**REQUIREMENTS:**
Convert the records below into a numbered list with one line per item, skipping any blank lines and leaving out the pictures.

**DATA FOR PROCESSING:**

[Begin]

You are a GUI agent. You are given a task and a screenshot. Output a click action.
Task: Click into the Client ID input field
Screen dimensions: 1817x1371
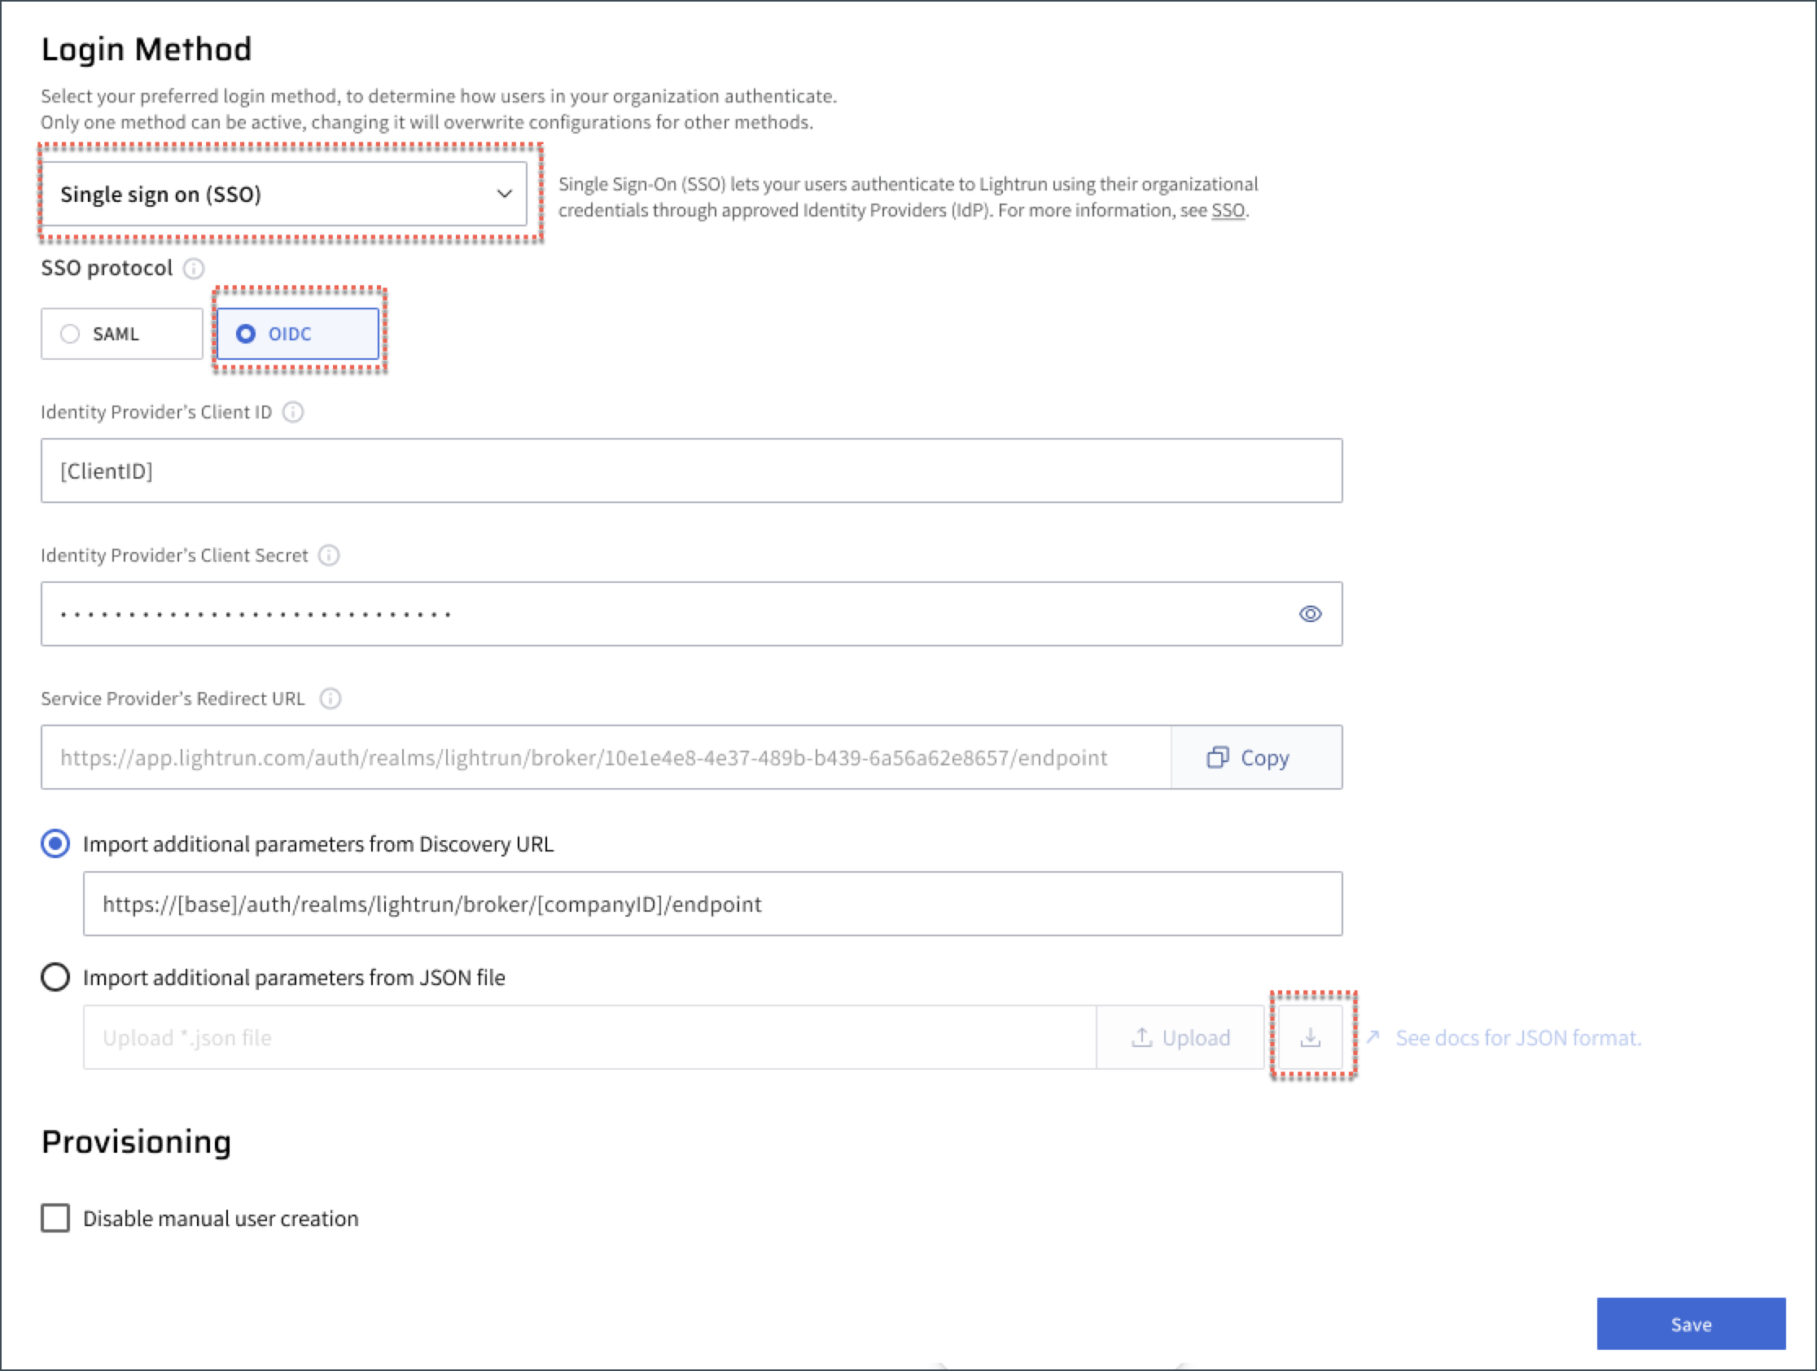[691, 472]
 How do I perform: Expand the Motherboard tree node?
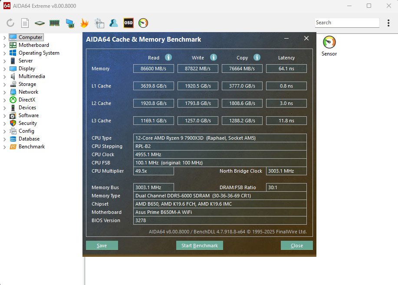pyautogui.click(x=4, y=45)
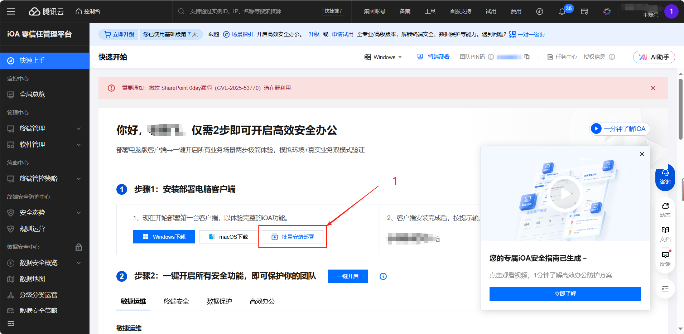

[End]

**OUTPUT FOR THIS EXERCISE:**
1. You are a GUI agent. You are given a task and a screenshot. Output a click action.
2. Task: Click into the Client ID input field
3. Screen dimensions: 1817x1371
4. [691, 472]
5.  How do I perform: Expand the Motherboard tree node?
6. pyautogui.click(x=4, y=45)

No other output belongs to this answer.